Baby Madeline was taken to Ireland and put into the care of Lily. Preparations for sailing began. Charley could not afford a work-free holiday, so the show would have to go with them. Hampers of clothes and props were packed. The tour was reported. The Dublin press even announced that Charley was to make a world tour of "the United States, Canada, the Colonies, and India, via the Suez Canal" (5). Furthermore, he was to be an accredited press correspondent, sending back reports of his travels to several leading newspapers (6).
Everything was set for the travels of The Great Entertainer in South Africa.
(1) The account of Charley Du Val’s early life story is based on the delightfully entertaining and informative biography by Vivien Allen entitled Du Val Tonight! The Story of a Showman (1990), expanded with information taken directly from Charley Du Val’s own book With a Show through Southern Africa and Personal Reminiscences of the Transvaal War. (The one-volume popular edition published for the South African market in 1884 has been used.)

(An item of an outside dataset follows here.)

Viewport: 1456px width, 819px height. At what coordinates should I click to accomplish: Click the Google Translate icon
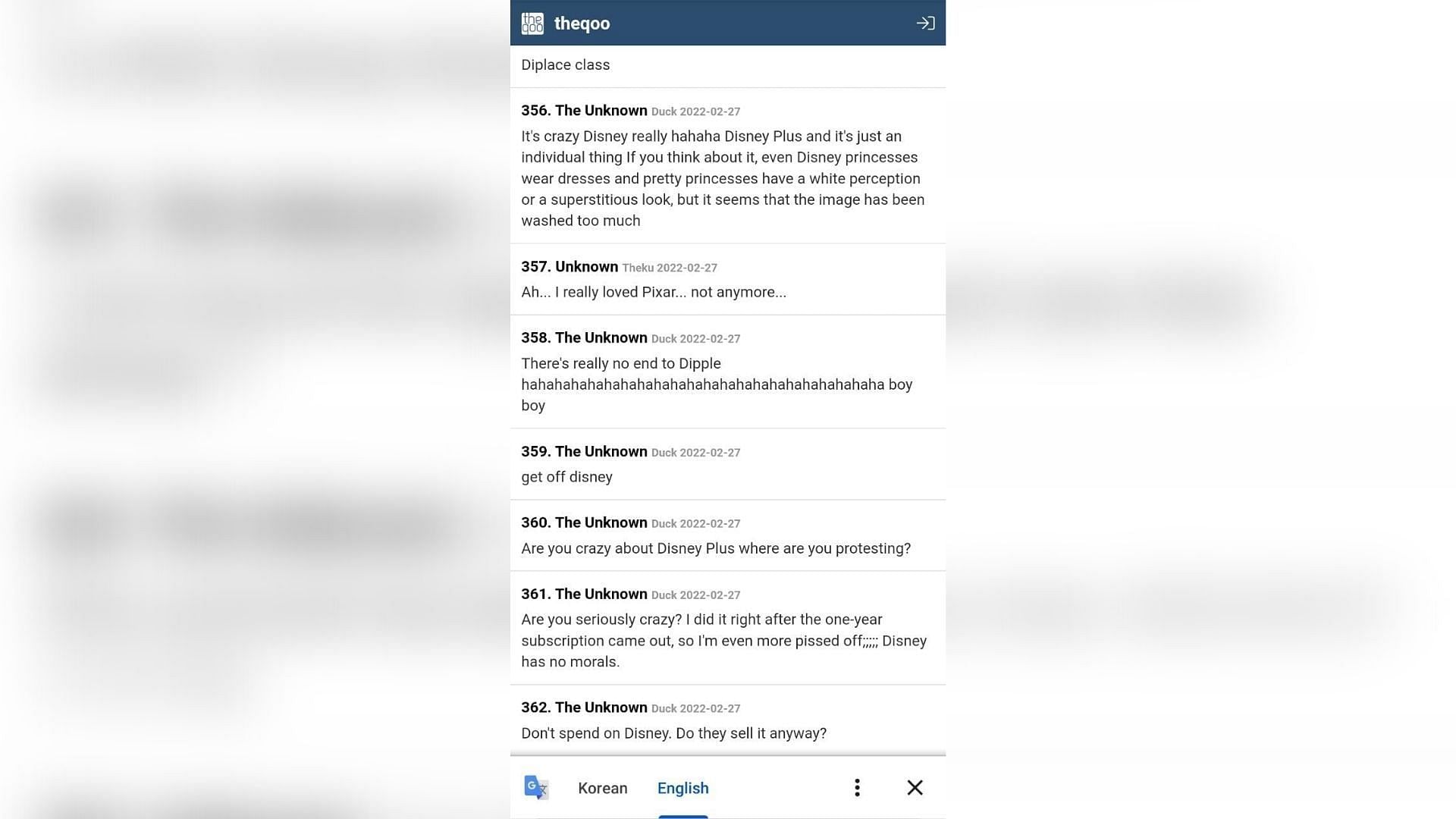click(x=537, y=787)
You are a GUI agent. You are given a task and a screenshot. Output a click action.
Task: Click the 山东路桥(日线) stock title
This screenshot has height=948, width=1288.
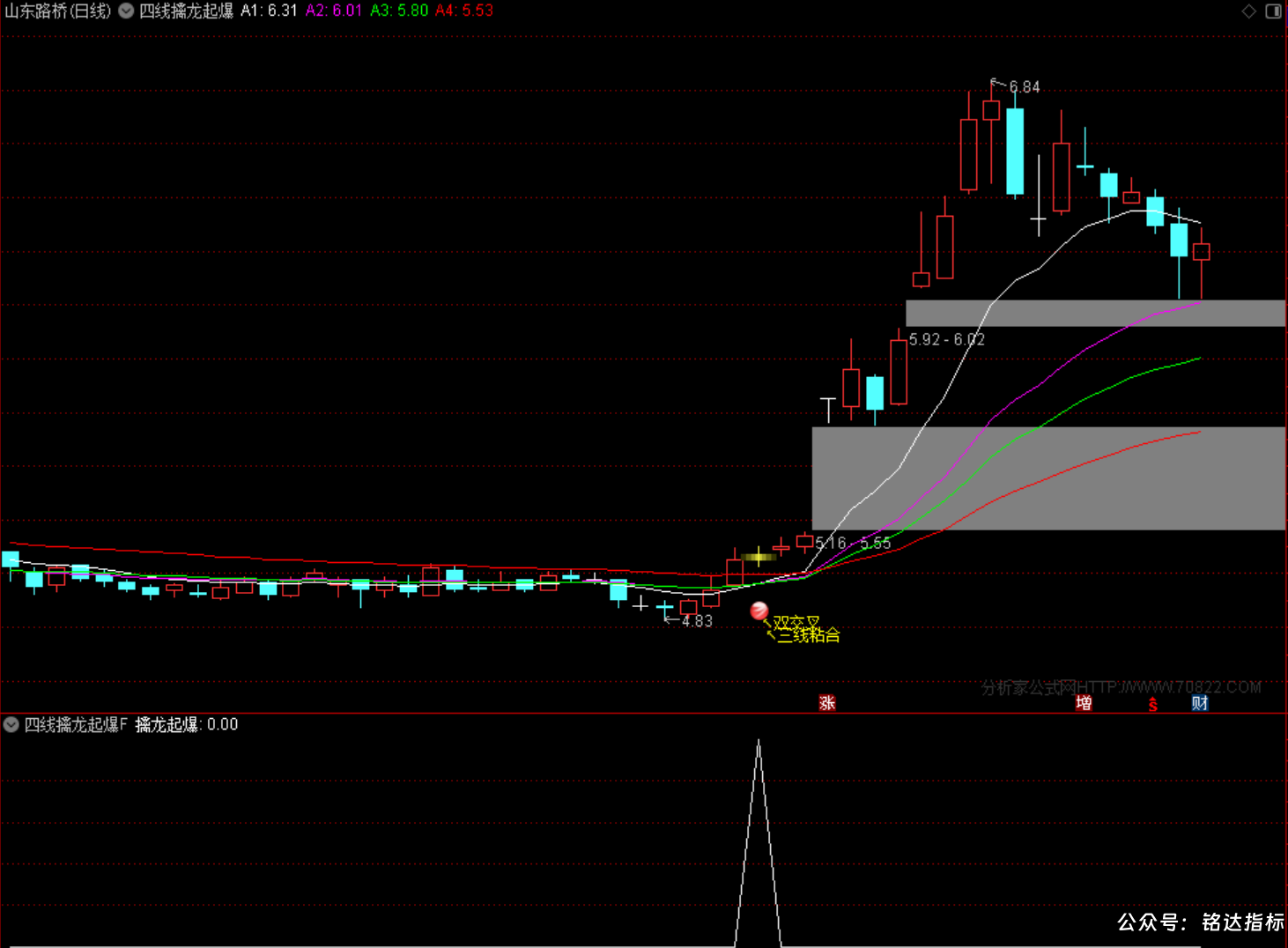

Information has also been added from reliable contemporary newspaper cuttings.
Care has to be taken with such press reports, as at least one other man was operating as “Charles Henry Du Val” during the lifetime of Charley Du Val, and indeed beyond. As early as 1860 there is a report in The Era of a man of that name unsuccessfully seeking a licence from magistrates for theatrical performances in the Alhambra Circus in Birmingham in competition with the Theatre Royal (12 August 1860). He can not have been Charley Du Val, who was then only 14 years old. On 18 January 1862 the Preston Guardian carried a report that a “Mr C.H. Duval” was granted an extension to his licence of the Theatre Royal in Preston. Four days later the same newspaper ran a report of a fatality following an advertising procession by Mr Duval through the town. In 1863 a Mr Charles Henry Duval was fined for unlawfully performing a play in a Bradford pavilion (The Era 28 June 1863). During the 1870s a proprietor of that same name had a company of travelling actors performing plays in theatres in Birkenhead, Liverpool, Blackburn, and elsewhere. A "Blackburn, theatre lessee" with the alias "Charles H. Duval" was listed among “English Bankrupts” under the heading “Liquidations by Arrangement” in the Glasgow Herald on 23 June 1880.
(2) Charles Henry Du Val regarded his Manchester birth as a blip of fortune, and always felt himself at heart to be thoroughly Irish.
(3) For a collection of the press reports of the show see Charles Henry Du Val Press Cuttings.
(4) At Kilkee for the parish house in 1870 (Freeman's Journal and Daily Commercial Advertiser 12 September 1870); Bandon for the Coal Fund in 1872 (Freeman's Journal 4 December 1872); Liverpool for Captain Webb in 1875 (Liverpool Mercury 18 September 1875); and London in 1888 for the fund established on the destruction of Islington Grand Theatre (The Era 28 January 1888).
(5) Freeman's Journal and Daily Commercial Advertiser Dublin Monday 26 August 1878.
(6) Charles Henry Du Val was a gifted writer, and already had in mind to make his living with his pen should his health not permit him to continue performing on the stage.